Please reproduce every entry below without omitting a single line.

(Collected data)
- - - - -

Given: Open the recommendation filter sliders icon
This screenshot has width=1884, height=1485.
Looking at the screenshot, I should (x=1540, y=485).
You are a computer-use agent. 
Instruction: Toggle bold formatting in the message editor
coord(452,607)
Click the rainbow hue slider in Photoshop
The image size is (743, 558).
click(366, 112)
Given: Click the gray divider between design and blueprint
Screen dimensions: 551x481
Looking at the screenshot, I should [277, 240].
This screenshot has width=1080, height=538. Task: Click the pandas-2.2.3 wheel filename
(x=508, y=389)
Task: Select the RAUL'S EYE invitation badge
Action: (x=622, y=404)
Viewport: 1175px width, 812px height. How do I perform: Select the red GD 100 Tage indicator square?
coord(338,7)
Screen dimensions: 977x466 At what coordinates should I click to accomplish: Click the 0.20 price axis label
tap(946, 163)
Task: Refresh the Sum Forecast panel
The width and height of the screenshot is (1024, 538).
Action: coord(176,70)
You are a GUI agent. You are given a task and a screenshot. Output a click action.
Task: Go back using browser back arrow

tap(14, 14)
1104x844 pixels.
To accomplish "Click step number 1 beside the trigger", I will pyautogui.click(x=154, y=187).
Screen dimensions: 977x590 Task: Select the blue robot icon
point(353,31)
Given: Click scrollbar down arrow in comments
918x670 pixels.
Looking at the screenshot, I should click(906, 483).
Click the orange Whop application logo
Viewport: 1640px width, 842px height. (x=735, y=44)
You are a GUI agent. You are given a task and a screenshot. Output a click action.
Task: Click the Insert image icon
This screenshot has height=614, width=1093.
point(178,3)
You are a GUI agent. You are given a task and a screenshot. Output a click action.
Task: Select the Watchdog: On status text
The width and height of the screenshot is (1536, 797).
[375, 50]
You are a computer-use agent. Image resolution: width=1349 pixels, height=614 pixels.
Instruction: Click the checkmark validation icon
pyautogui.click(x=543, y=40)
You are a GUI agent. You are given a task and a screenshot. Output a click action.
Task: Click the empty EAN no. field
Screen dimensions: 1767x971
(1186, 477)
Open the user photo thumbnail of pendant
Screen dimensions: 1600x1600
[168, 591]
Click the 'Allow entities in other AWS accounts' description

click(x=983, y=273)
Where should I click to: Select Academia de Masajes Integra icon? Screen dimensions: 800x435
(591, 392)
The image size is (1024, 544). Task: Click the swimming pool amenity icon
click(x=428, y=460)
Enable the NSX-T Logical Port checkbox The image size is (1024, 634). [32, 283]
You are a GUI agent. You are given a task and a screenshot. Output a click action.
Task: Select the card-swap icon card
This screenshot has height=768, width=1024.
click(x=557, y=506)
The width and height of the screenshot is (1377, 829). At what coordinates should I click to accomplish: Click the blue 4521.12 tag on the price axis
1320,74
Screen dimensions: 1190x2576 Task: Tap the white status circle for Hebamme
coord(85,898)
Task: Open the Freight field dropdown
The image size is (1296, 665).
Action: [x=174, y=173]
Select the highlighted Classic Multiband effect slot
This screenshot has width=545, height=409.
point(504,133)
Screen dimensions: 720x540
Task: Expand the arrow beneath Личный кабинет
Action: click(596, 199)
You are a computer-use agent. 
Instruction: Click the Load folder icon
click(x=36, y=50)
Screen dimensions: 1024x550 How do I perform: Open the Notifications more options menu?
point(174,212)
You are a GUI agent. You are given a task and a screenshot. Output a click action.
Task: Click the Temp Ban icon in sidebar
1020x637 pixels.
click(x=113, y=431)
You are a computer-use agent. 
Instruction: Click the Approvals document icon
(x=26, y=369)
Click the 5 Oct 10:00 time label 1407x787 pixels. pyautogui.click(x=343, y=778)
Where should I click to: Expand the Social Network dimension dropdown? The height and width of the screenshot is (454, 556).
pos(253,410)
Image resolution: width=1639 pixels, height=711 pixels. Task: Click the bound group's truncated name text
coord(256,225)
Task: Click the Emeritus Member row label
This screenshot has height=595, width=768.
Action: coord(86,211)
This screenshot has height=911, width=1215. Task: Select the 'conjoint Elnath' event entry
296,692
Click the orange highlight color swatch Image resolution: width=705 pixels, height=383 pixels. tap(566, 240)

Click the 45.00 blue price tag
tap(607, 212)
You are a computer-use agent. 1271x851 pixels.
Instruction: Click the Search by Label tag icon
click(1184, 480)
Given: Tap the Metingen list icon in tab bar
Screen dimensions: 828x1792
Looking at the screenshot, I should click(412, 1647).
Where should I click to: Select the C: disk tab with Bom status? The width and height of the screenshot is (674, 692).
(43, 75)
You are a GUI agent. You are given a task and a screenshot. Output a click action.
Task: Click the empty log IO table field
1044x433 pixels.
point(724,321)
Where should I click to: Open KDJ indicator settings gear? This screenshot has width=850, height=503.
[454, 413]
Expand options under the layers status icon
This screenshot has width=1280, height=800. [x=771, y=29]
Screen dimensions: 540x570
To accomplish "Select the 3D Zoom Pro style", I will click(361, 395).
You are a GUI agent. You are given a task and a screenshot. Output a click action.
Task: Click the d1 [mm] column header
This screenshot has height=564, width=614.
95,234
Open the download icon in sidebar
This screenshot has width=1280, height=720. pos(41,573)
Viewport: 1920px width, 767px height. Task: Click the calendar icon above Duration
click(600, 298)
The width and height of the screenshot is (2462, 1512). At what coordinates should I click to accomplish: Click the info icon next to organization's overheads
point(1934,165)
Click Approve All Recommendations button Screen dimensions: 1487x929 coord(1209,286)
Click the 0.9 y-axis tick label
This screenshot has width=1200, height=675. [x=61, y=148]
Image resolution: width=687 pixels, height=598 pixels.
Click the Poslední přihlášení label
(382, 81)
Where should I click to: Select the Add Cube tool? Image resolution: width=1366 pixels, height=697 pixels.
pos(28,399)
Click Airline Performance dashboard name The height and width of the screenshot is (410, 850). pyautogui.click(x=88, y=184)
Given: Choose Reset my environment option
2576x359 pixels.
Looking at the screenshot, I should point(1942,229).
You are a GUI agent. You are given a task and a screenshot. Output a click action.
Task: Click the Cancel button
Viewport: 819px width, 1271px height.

- - - - -

** Problem solution **
Given: Open the recommendation filter sliders icon
This screenshot has width=1884, height=1485.
Looking at the screenshot, I should (x=1540, y=485).
You are a computer-use agent. 
Instruction: Toggle bold formatting in the message editor
coord(452,607)
Click the rainbow hue slider in Photoshop
The image size is (743, 558).
click(366, 112)
Given: Click the gray divider between design and blueprint
Screen dimensions: 551x481
Looking at the screenshot, I should [277, 240].
This screenshot has width=1080, height=538. Task: Click the pandas-2.2.3 wheel filename
(x=508, y=389)
Task: Select the RAUL'S EYE invitation badge
Action: (x=622, y=404)
Viewport: 1175px width, 812px height. How do I perform: Select the red GD 100 Tage indicator square?
coord(338,7)
Screen dimensions: 977x466 At what coordinates should I click to accomplish: Click the 0.20 price axis label
tap(946, 163)
Task: Refresh the Sum Forecast panel
The width and height of the screenshot is (1024, 538).
Action: coord(176,70)
You are a GUI agent. You are given a task and a screenshot. Output a click action.
Task: Go back using browser back arrow

tap(14, 14)
1104x844 pixels.
To accomplish "Click step number 1 beside the trigger", I will pyautogui.click(x=154, y=187).
Screen dimensions: 977x590 Task: Select the blue robot icon
point(353,31)
Given: Click scrollbar down arrow in comments
918x670 pixels.
Looking at the screenshot, I should click(906, 483).
Click the orange Whop application logo
Viewport: 1640px width, 842px height. (x=735, y=44)
You are a GUI agent. You are given a task and a screenshot. Output a click action.
Task: Click the Insert image icon
This screenshot has height=614, width=1093.
point(178,3)
You are a GUI agent. You are given a task and a screenshot. Output a click action.
Task: Select the Watchdog: On status text
The width and height of the screenshot is (1536, 797).
[375, 50]
You are a computer-use agent. Image resolution: width=1349 pixels, height=614 pixels.
Instruction: Click the checkmark validation icon
pyautogui.click(x=543, y=40)
You are a GUI agent. You are given a task and a screenshot. Output a click action.
Task: Click the empty EAN no. field
Screen dimensions: 1767x971
(1186, 477)
Open the user photo thumbnail of pendant
Screen dimensions: 1600x1600
[168, 591]
Click the 'Allow entities in other AWS accounts' description

click(x=983, y=273)
Where should I click to: Select Academia de Masajes Integra icon? Screen dimensions: 800x435
(591, 392)
The image size is (1024, 544). Task: Click the swimming pool amenity icon
click(x=428, y=460)
Enable the NSX-T Logical Port checkbox The image size is (1024, 634). [32, 283]
You are a GUI agent. You are given a task and a screenshot. Output a click action.
Task: Select the card-swap icon card
This screenshot has height=768, width=1024.
click(x=557, y=506)
The width and height of the screenshot is (1377, 829). At what coordinates should I click to accomplish: Click the blue 4521.12 tag on the price axis
1320,74
Screen dimensions: 1190x2576 Task: Tap the white status circle for Hebamme
coord(85,898)
Task: Open the Freight field dropdown
The image size is (1296, 665).
Action: [x=174, y=173]
Select the highlighted Classic Multiband effect slot
This screenshot has width=545, height=409.
point(504,133)
Screen dimensions: 720x540
Task: Expand the arrow beneath Личный кабинет
Action: click(596, 199)
You are a computer-use agent. 
Instruction: Click the Load folder icon
click(x=36, y=50)
Screen dimensions: 1024x550 How do I perform: Open the Notifications more options menu?
point(174,212)
You are a GUI agent. You are given a task and a screenshot. Output a click action.
Task: Click the Temp Ban icon in sidebar
1020x637 pixels.
click(x=113, y=431)
You are a computer-use agent. 
Instruction: Click the Approvals document icon
(x=26, y=369)
Click the 5 Oct 10:00 time label 1407x787 pixels. pyautogui.click(x=343, y=778)
Where should I click to: Expand the Social Network dimension dropdown? The height and width of the screenshot is (454, 556).
pos(253,410)
Image resolution: width=1639 pixels, height=711 pixels. Task: Click the bound group's truncated name text
coord(256,225)
Task: Click the Emeritus Member row label
This screenshot has height=595, width=768.
Action: coord(86,211)
This screenshot has height=911, width=1215. Task: Select the 'conjoint Elnath' event entry
296,692
Click the orange highlight color swatch Image resolution: width=705 pixels, height=383 pixels. tap(566, 240)

Click the 45.00 blue price tag
tap(607, 212)
You are a computer-use agent. 1271x851 pixels.
Instruction: Click the Search by Label tag icon
click(1184, 480)
Given: Tap the Metingen list icon in tab bar
Screen dimensions: 828x1792
Looking at the screenshot, I should click(412, 1647).
Where should I click to: Select the C: disk tab with Bom status? The width and height of the screenshot is (674, 692).
(43, 75)
You are a GUI agent. You are given a task and a screenshot. Output a click action.
Task: Click the empty log IO table field
1044x433 pixels.
point(724,321)
Where should I click to: Open KDJ indicator settings gear? This screenshot has width=850, height=503.
[454, 413]
Expand options under the layers status icon
This screenshot has width=1280, height=800. [x=771, y=29]
Screen dimensions: 540x570
To accomplish "Select the 3D Zoom Pro style", I will click(361, 395).
You are a GUI agent. You are given a task and a screenshot. Output a click action.
Task: Click the d1 [mm] column header
This screenshot has height=564, width=614.
95,234
Open the download icon in sidebar
This screenshot has width=1280, height=720. pos(41,573)
Viewport: 1920px width, 767px height. Task: Click the calendar icon above Duration
click(600, 298)
The width and height of the screenshot is (2462, 1512). At what coordinates should I click to accomplish: Click the info icon next to organization's overheads
point(1934,165)
Click Approve All Recommendations button Screen dimensions: 1487x929 coord(1209,286)
Click the 0.9 y-axis tick label
This screenshot has width=1200, height=675. [x=61, y=148]
Image resolution: width=687 pixels, height=598 pixels.
Click the Poslední přihlášení label
(382, 81)
Where should I click to: Select the Add Cube tool? Image resolution: width=1366 pixels, height=697 pixels.
pos(28,399)
Click Airline Performance dashboard name The height and width of the screenshot is (410, 850). pyautogui.click(x=88, y=184)
Given: Choose Reset my environment option
2576x359 pixels.
Looking at the screenshot, I should point(1942,229).
You are a GUI agent. You are given a task and a screenshot. Output a click action.
Task: Click the Cancel button
Viewport: 819px width, 1271px height.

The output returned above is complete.